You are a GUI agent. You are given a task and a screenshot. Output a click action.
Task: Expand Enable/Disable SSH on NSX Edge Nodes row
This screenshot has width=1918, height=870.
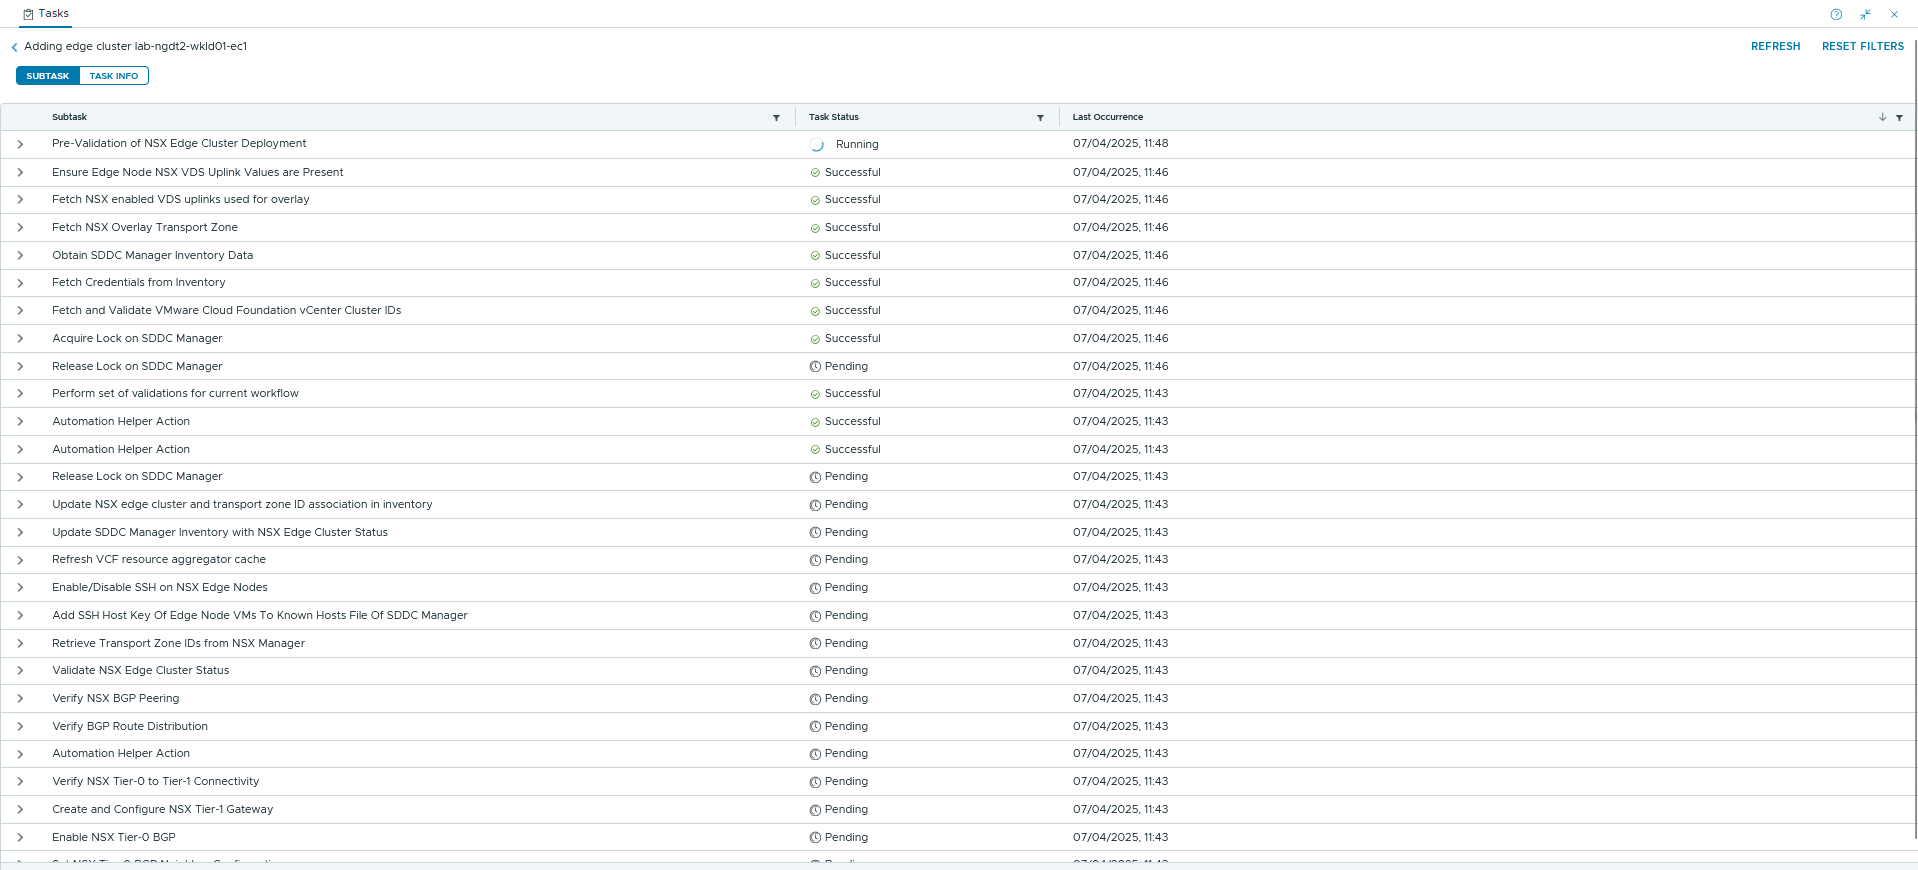[20, 588]
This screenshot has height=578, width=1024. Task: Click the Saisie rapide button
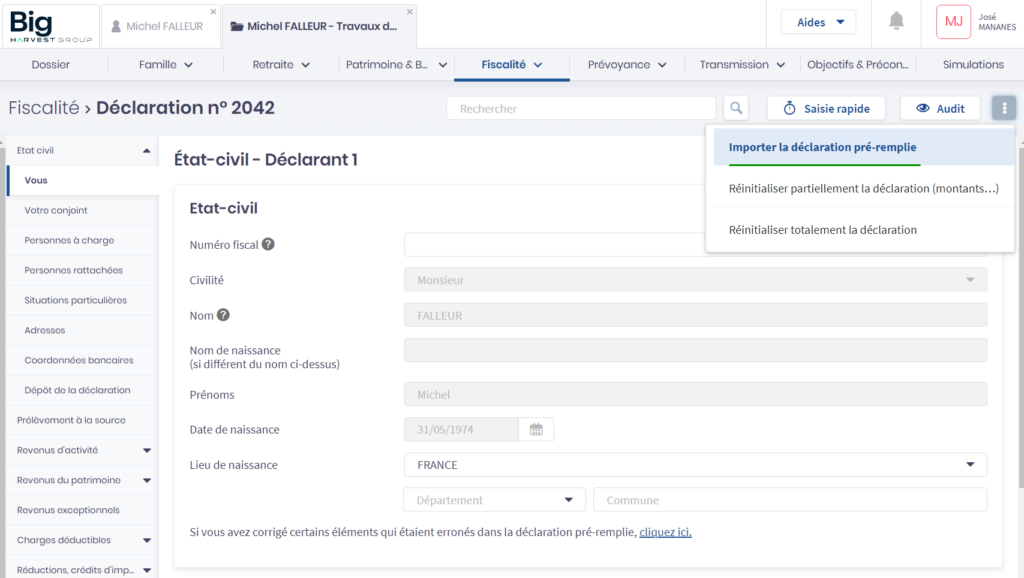pos(826,108)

****************************************

**Exercise goal:** Could you copy the listing above exactly, without its pictures?

**Answer:**
You are a GUI agent. You are given a task and a screenshot. Output a click action.
Task: Expand Enable/Disable SSH on NSX Edge Nodes row
This screenshot has width=1918, height=870.
[20, 588]
This screenshot has height=578, width=1024. Task: Click the Saisie rapide button
pos(826,108)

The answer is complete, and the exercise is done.